De tijd van de hondsdagen is een zomerperiode waarin het weer vaak erg warm en broeierig kan zijn. De combinatie van hoge temperaturen en een hoge luchtvochtigheid maakt dat het geregeld benauwd aanvoelt en onweersachtig is.  Het weerbeeld tijdens de Hondsdagen is trouwens in enkele gevallen onstabiel. Vandaar ook de weerspreuk behorend bij Sint Margriet dat op 20 juli valt;   Regent het op Sint-Margriet, dan zes weken regen dat het giet. De hondsdagen werden in de Romeinsetijd ook wel beschouwd als de droogste tijd van het jaar. Heel dikwijls wordt in deze tijd het topje van de zomer bereikt. Maar als het weer in de 'Grote Hond-periode' wisselvallig is dan herstelt het zich vaak moeilijk. De benaming 'hondsdagen' is ontleend aan de hondsster Sirius.
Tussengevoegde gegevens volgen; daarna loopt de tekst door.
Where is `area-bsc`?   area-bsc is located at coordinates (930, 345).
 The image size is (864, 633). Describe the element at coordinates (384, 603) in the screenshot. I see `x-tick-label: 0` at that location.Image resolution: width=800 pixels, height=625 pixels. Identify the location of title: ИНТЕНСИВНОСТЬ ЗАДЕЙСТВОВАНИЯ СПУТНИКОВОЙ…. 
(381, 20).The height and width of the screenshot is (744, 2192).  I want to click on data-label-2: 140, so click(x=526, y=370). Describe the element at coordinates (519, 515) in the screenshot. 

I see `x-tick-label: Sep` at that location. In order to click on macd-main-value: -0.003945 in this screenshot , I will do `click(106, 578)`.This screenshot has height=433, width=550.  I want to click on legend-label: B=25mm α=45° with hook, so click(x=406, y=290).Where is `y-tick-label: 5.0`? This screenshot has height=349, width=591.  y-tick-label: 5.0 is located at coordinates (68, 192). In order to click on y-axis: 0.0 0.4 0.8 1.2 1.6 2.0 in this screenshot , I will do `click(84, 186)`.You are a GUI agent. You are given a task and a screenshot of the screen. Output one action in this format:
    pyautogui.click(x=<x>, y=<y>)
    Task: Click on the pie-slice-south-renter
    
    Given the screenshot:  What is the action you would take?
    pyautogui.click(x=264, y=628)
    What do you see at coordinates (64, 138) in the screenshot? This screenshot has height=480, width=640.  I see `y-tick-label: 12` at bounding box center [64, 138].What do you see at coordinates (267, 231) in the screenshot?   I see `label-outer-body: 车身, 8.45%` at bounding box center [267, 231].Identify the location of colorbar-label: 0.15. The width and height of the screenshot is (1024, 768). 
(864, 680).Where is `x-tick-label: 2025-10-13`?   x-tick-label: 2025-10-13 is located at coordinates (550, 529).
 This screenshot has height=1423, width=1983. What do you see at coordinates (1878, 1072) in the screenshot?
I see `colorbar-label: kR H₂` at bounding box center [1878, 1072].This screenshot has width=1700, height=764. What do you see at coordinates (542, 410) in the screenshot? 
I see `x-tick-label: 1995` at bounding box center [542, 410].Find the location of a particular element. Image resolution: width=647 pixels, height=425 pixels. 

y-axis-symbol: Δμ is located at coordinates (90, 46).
De hondsster is in de ochtendschemering zichtbaar op onze breedte tussen 19 Juli en 18 Augustus. De naam hondsdagen komt ook uit de tijd toen er nog geen koelkasten bestonden want het eten bedierf sneller en het werd dan vaak aan de hond gevoerd.

 

 

Hoog:

Hogedrukgebied. Daar is een luchtkolom zwaarder dan in de omgeving.

 

 

Hogedrukgebied:

Een relatief druk maximum. Een andere naam voor een hogedrukgebied is anticycloon. Is een oppervlakte van druk dat wordt gekenmerkt door divergerende winden en een rotatie tegengesteld aan deze van de aarde; dit is in wijzerzin op het noordelijk halfrond en in tegenwijzerzin op het zuidelijk halfrond.

 

 

Humulis:

Nederig, laag, onaanzienlijk, klein.

 

 

Hygrograaf:

Automatisch registrerende hygrometer.

 

 

Hygrometer:

Toestel voor het meten van de relatieve luchtvochtigheid. Werkt meestal op het principe dat ontvet paardenhaar langer wordt bij stijgende luchtvochtigheid. Een hygrometer geeft de verhouding tussen de actuele hoeveelheid waterdamp en de maximale hoeveelheid die de lucht kan bevatten, gegeven de heersende temperatuur. Het ijken van een hygrometer gebeurd door alle openingen af te dekken behalve één. Door deze ene opening blaast men uitgeademde lucht, deze is meestel verzadigd van vocht, en de hygrometer moet dan 100% aanwijzen. Is dit niet het geval dan moet de hygrometer bijgesteld worden.